Candidates clash over fuel prices and NHS in debate

Senedd building from the air
Image caption Assembly candidates clashed over the NHS and fuel prices in the second BBC TV election debate

Politicians have faced questions about rising fuel prices and the NHS in the second BBC TV debate of the assembly election campaign.

Candidates heard the cost of fuel was causing hardship in the countryside.

Labour's Vaughan Gething blamed a VAT rise and Plaid's Elin Jones pledged more investment in public transport.

Welsh Lib Dem Peter Black hailed a UK government cut in fuel duty and Conservative hopeful Lisa Francis attacked Labour's financial legacy.

Ms Francis, number two on the Tories' mid and west Wales regional list, told the audience in Machynlleth on Monday night that there needed to be better links between train and bus services.

Decisions by Chancellor George Osborne to cut fuel duty by 1p per litre and to delay an inflationary rise in duty had saved motorists 3p, she said.

Labour's Cardiff South and Penarth candidate Mr Gething said: "It's a difficult question and of course the context for it has been set by inflation, that's risen, and also of course the rise in VAT."

He said Labour would campaign for a living wage and would maintain free bus passes for disabled and older people if it wins the election on 5 May.

Plaid's Ceredigion candidate, Ms Jones, said rural areas faced a "double whammy" because wages were lower than average and the cost of living was so high.

She said spending on public transport accounted for half of the Labour-Plaid assembly government's transport budget. Plaid wanted to increase the proportion to 65%, she added.

For the Liberal Democrats, south west regional candidate Mr Black said the Chancellor was "absolutely right" not to raise fuel duty in the last Budget.

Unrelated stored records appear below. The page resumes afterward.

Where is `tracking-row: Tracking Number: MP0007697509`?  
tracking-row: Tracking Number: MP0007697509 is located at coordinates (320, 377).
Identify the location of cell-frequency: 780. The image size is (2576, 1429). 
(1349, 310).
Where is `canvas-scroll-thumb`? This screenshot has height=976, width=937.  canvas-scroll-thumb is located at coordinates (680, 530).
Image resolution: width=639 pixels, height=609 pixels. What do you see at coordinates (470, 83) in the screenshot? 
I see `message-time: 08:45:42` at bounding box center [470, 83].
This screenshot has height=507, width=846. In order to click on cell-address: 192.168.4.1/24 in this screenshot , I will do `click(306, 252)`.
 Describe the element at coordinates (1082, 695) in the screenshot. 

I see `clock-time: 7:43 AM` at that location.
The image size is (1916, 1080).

"There are things which the Welsh government can do in conjunction with what's being done by the UK government to help rural communities such as the one we are in today," he said.

'More improvement'

Asked about the potential impact on Welsh patients of NHS reforms in England, Ms Jones said she would like to see more patients served by Bronglais hospital in Aberystwyth.

Mr Black said: "We have concerns about those services on the other side of the border in England and we need to work with the UK government in terms of that provision."

Mr Gething said Labour could be proud of its record on health, including on waiting times, but that the party "would like to see more improvement".

Ms Francis defended a Conservative policy to ring fence the assembly government's health budget, despite cuts to overall public spending.